Except I had never looked at Neptune a day in my life, mostly because I didn't know where it was, other than next to Uranus, but I dare you to look for something next to Uranus and keep a straight face. It's very distracting.

MARS: Martians Are Real, Steve

I've never known anyone named Steve.

ASTRONOMY: A Secretive Test Run On … uhhh … way too long

And then I had this great one—People Ogling Other Planets—but that spelled POOP, and even if I wanted to walk around in a shirt with POOP on it, no way would Mom let me wear it to the dinner table.

So my mission remained CICM.

Tonight the only thing standing between me and CICM was my sister Cassi.

When Cassi was a baby, she was cute. She had little pointy elf ears and a wrinkled forehead and every time I stuck my finger in her hand, she grabbed it and squeezed, and she never got bored, no matter how many times I did it. But
somewhere between birth and fourth grade, Cassi discovered three things: lip gloss, a loud cheerleading voice, and “being cool.”
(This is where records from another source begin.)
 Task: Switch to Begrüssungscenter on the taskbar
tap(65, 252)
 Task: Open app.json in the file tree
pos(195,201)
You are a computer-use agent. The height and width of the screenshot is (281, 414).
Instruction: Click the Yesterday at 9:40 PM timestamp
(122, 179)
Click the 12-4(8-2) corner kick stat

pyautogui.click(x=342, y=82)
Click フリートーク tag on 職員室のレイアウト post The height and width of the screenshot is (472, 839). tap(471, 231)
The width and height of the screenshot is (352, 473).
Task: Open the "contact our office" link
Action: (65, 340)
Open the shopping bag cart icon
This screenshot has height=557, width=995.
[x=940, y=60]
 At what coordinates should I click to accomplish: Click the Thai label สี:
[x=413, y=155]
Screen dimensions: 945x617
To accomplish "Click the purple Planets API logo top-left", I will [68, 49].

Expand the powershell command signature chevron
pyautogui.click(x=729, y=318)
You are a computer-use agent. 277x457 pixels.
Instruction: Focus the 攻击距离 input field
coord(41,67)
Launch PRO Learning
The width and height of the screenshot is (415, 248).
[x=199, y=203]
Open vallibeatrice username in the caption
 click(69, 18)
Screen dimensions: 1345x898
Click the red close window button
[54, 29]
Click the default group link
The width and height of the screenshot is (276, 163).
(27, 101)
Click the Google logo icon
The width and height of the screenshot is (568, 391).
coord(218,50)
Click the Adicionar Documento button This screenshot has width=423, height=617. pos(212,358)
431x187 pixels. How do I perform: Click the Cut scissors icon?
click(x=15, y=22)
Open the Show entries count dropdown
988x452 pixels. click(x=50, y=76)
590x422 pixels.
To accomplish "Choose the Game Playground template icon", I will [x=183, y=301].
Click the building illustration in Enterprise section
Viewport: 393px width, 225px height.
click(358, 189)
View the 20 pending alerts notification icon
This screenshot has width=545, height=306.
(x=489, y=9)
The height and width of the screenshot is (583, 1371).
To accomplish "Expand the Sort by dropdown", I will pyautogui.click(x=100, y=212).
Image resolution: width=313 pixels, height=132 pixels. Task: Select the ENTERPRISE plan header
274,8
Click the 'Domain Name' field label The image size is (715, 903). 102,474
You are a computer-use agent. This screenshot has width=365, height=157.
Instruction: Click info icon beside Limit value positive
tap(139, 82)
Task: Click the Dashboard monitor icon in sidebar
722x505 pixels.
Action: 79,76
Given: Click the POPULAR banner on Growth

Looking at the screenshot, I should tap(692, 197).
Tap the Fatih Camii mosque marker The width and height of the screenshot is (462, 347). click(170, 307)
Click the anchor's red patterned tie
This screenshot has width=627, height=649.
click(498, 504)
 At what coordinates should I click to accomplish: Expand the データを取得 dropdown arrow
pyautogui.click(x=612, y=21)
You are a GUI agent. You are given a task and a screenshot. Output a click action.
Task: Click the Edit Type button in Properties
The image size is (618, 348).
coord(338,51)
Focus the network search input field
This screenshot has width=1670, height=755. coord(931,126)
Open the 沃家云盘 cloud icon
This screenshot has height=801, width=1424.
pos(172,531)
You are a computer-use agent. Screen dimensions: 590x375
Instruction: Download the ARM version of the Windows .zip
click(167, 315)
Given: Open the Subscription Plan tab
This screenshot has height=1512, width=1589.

“Arty, it's your dish night,” Mom said after dinner, before migrating into the living room to watch TV with Dad. I groaned. Mom had made double-layer raisin-fudge mint brownies. There were a thousand bowls in the sink.

I turned my gaze over to Cassi and grinned. Her eyes bugged out. She shook her head.

“No way,” she said. “I've got cheerleading practice tonight.”

“You've got cheerleading practice every night.”

“I'm not doing it. Brielle will be here any minute to pick me up.”

“What was that? Sorry, I blanked for a minute. I was remembering how much fun we used to have at space camp together.”

“No. Stop it! Vega, tell him to stop it.”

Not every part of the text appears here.